Itulah yang terjadi di semifinal leg kedua antara Liverpool vs Barcelona dini hari tadi (8/5). Kemenangan 4-0 Liverpool atas Barcelona sukses mengandaskan mimpi Messi dkk untuk meraih treble winners musim ini. Menyakitkan bagi Barcelona dan pendukungnya---Barcelonistas. Namun, menggembirakan bagi Liverpool dan pendukungnya---Liverpudlian.

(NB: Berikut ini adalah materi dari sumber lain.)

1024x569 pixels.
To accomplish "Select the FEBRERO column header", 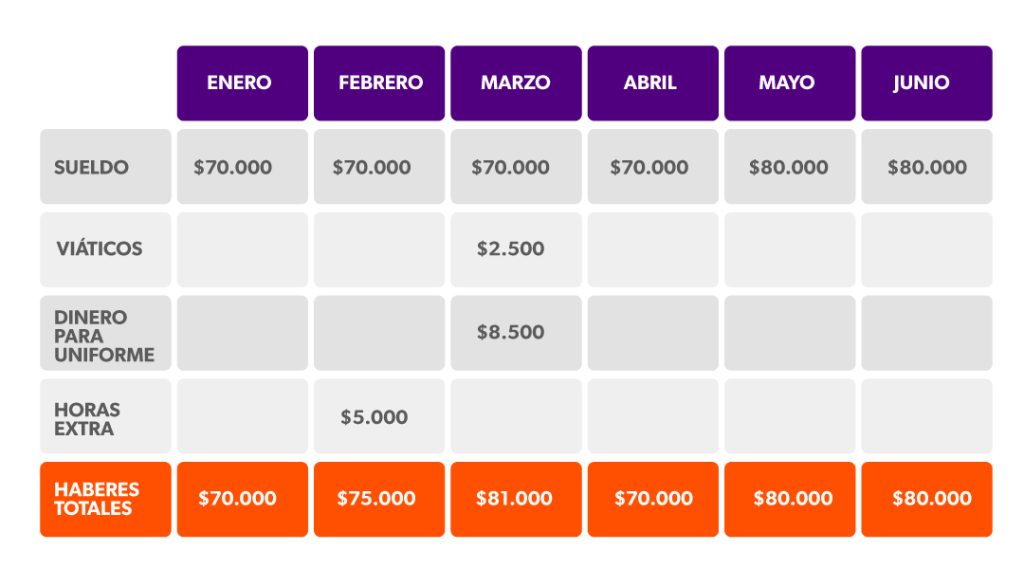I will (x=379, y=83).
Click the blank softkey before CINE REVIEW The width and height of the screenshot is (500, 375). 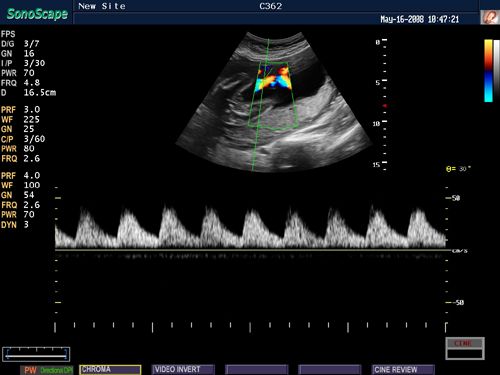330,370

Bermain di kandang sendiri, rupanya membuat Liverpool sangat ingin memberikan yang terbaik untuk para pendukungnya. Mereka tidak ingin tersingkir begitu saja. Skenarionya sudah sangat jelas. Mereka harus mencetak minimal 3 gol untuk memaksakan laga menjalani waktu tambahan extra-time 2x15 menit, lalu mencari gol ke-4. Atau di plan A adalah mereka harus mencetak 4 gol langsung dan dengan catatan tebal bahwa mereka tidak boleh kebobolan, satu gol pun!

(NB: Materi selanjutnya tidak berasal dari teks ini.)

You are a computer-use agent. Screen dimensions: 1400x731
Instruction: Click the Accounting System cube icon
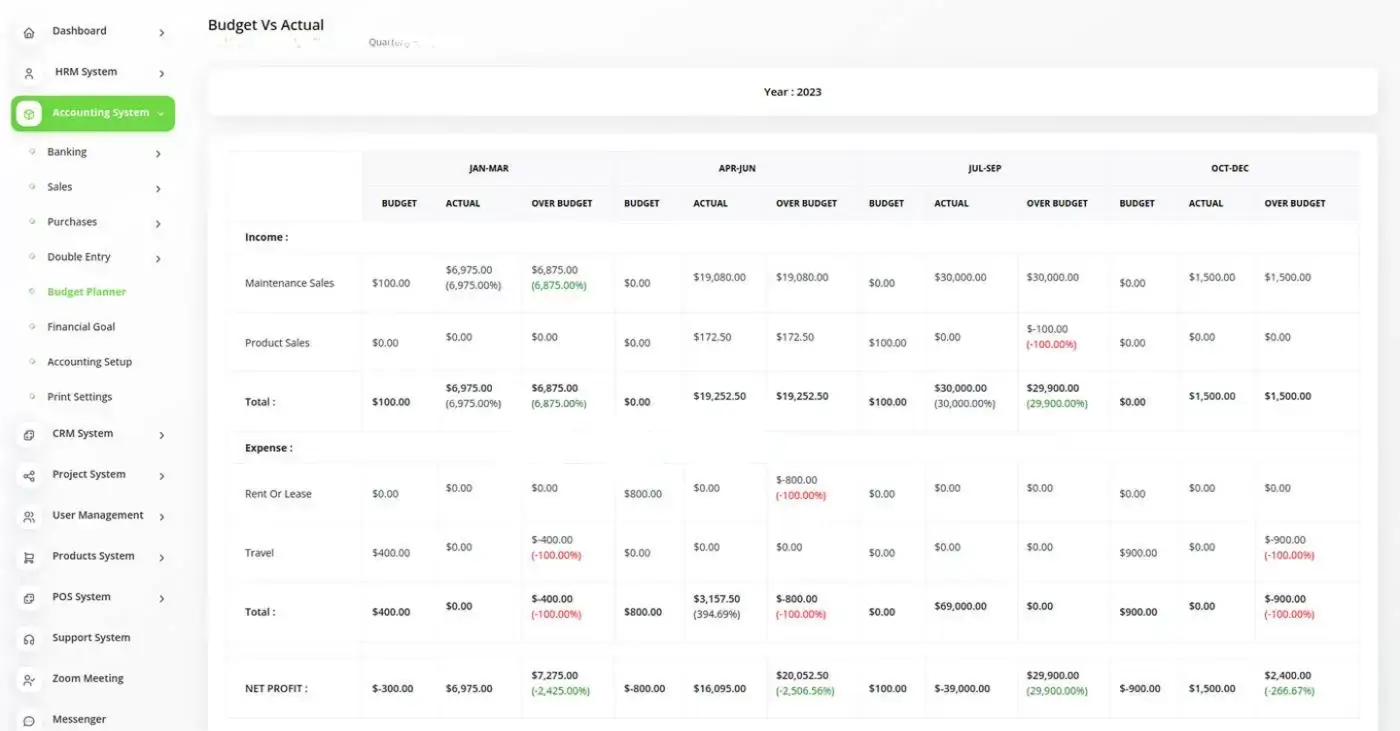[x=29, y=114]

Rencana A dan B sudah sangat jelas bagi Liverpool ketika mereka memang ingin lolos ke final. Namun, mereka diprediksi juga akan bersedia menerima hasil minimal, yaitu tersingkir secara terhormat alias menang meski tidak lolos. Itulah rencana ketiga atau plan C. Intinya, mereka ingin menang.
Target itulah yang membuat Liverpool tanpa Mo Salah dan Roberto Firmino tetap berupaya yakin bahwa hasil akhir pertandingan akan dihadapi dengan permainan yang sudah mereka persiapkan sebelumnya.
Persiapan pertama yang ingin mereka lakukan adalah mencetak gol cepat.
Taktik ini sebenarnya selalu dilakukan oleh tim yang berposisi sebagai tim non-unggulan. Mereka ingin mencuri keunggulan dan kemudian mencoba membuat tim lawan keluar menyerang sedangkan mereka akan melakukan compact-defense.
Kebetulan, di laga ini Liverpool meski merupakan tim tuan rumah, namun kekalahan 3-0 atas Barcelona di leg 1 membuat Jordan Henderson dkk harus bertindak sebagai underdog. Hal ini yang membuat mereka ingin mencuri perhatian (terhadap lawan) dengan cara mencetak gol lebih dahulu dan melihat situasi terbaik untuk membangun serangan balik cepat dan akurat.
Gol cepat ternyata memang terwujud untuk kubu The Reds. Divock Origi yang di laga sebelumnya (lanjutan Premier League) juga menjadi pahlawan bagi Liverpool, kembali muncul sebagai pencetak gol pertama di laga ini. Liverpool langsung unggul 1-0 sebelum pertandingan berjalan 10 menit.
Keunggulan ini bertahan sampai babak pertama berakhir dan bagaimana dengan Barcelona?
Mereka tidak bermain efektif di laga ini, dan mereka sepertinya juga memiliki rencana dan persiapan sendiri. Entah apakah gagal atau memang tidak ingin segera dilakukan sedari babak pertama. Namun, strategi Barcelona di laga ini dapat dikatakan tidak berhasil.
Karena, sebagai tim yang ingin memastikan menjejak final dengan dua kaki, seharusnya mereka juga punya target utama. Yaitu, mencetak gol tandang. Dengan keunggulan 3-0 dan kemudian mampu mencetak satu gol tandang, maka, Liverpool akan memiliki PR yang lebih banyak lagi; 5 gol harus dicetak.
Inilah yang tidak terjadi di Barcelona dan Messi cs terlihat arogan dengan terus menunggu perkembangan dari permainan si tuan rumah. Inilah yang membuat Juergen Klopp dapat menjalankan taktik keduanya di babak kedua. Yaitu, keluar menyerang mencari gol selanjutnya.